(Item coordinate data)
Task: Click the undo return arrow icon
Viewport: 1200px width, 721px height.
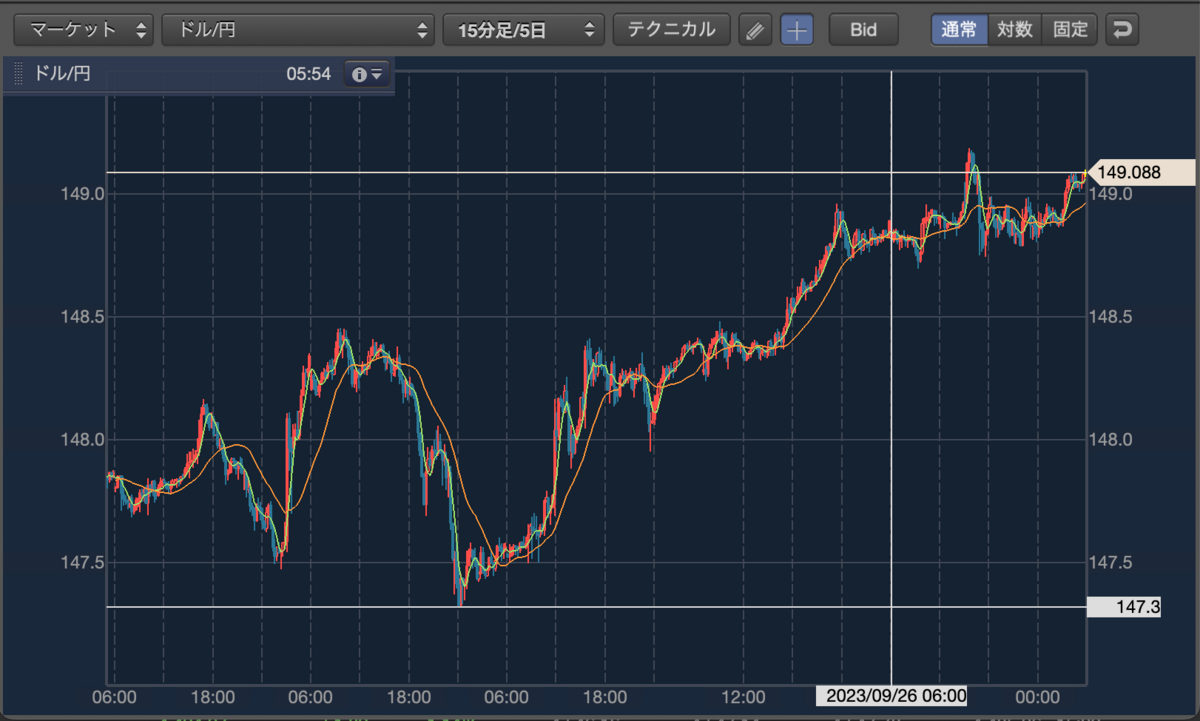Action: point(1122,30)
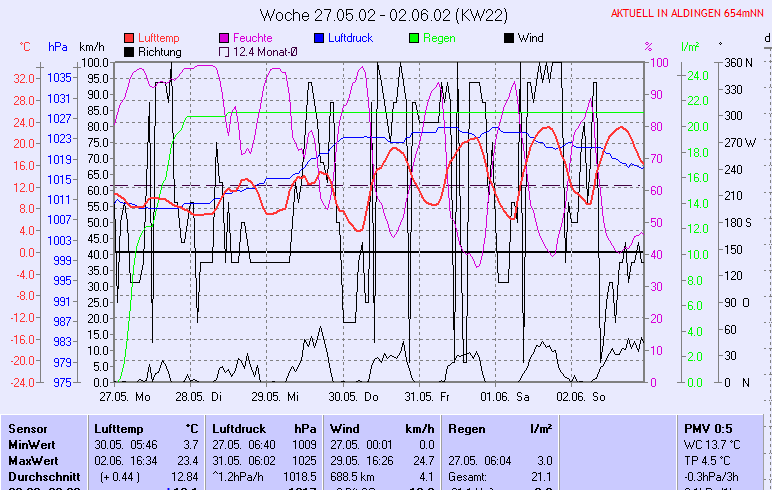Click the red Lufttemp legend swatch
772x490 pixels.
pos(129,38)
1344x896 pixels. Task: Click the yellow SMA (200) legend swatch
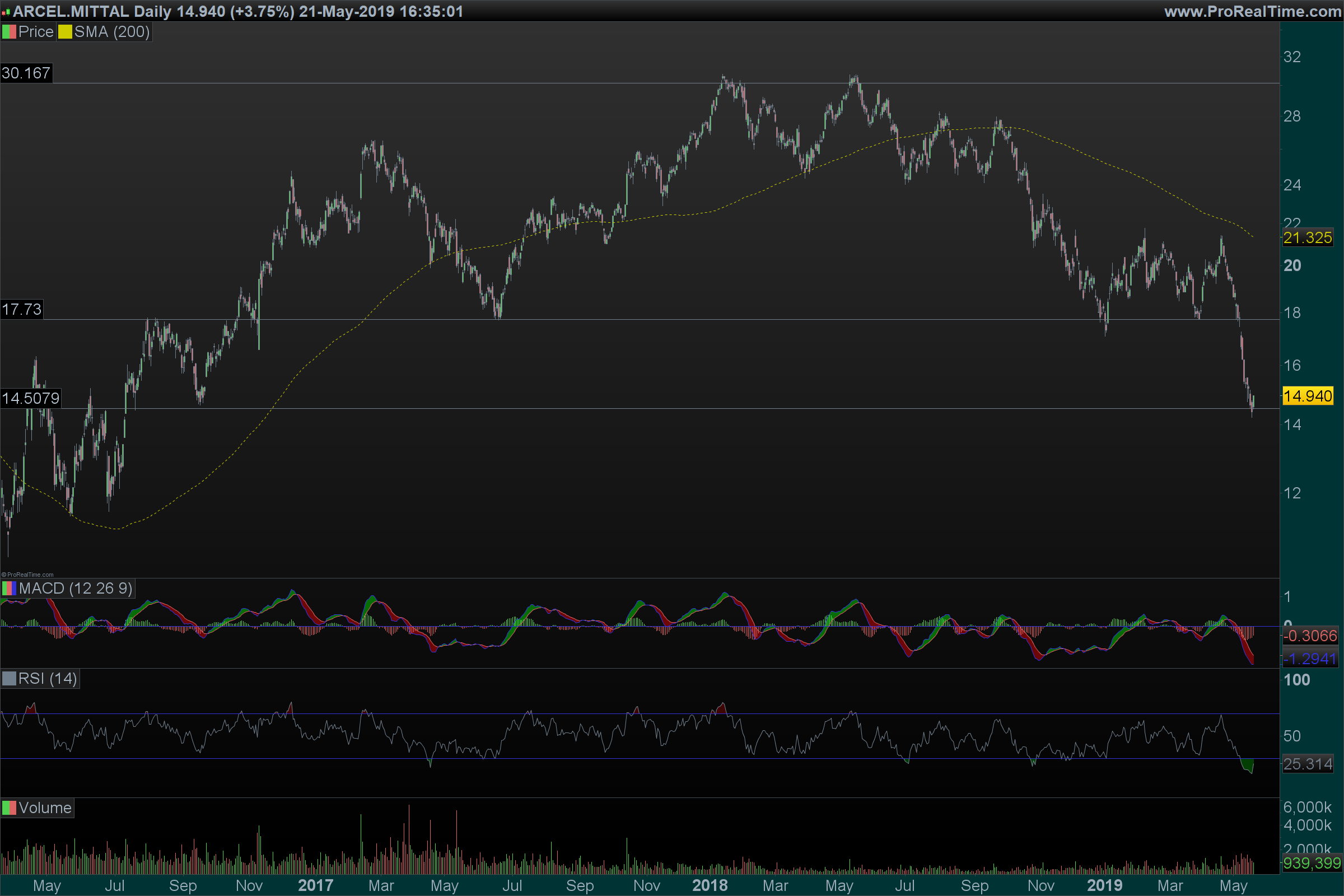click(64, 32)
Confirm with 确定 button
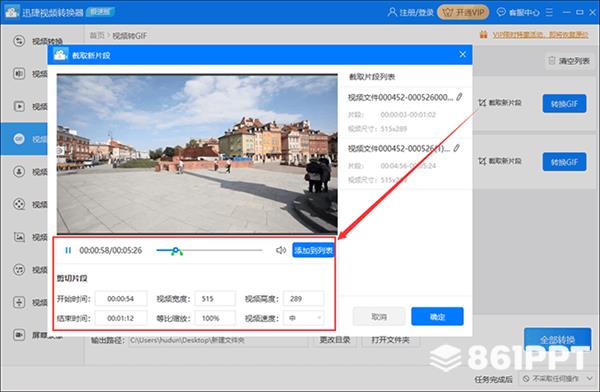 (437, 317)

PROMPT:
Copy out all of the lines above word for word, leaving out the pictures.

RESPONSE FOR THIS EXERCISE:
Task: Click the undo return arrow icon
Viewport: 1200px width, 721px height.
Action: point(1122,30)
Click the red Lufttemp legend swatch
772x490 pixels.
pos(129,38)
1344x896 pixels. Task: Click the yellow SMA (200) legend swatch
click(64, 32)
Confirm with 确定 button
 (437, 317)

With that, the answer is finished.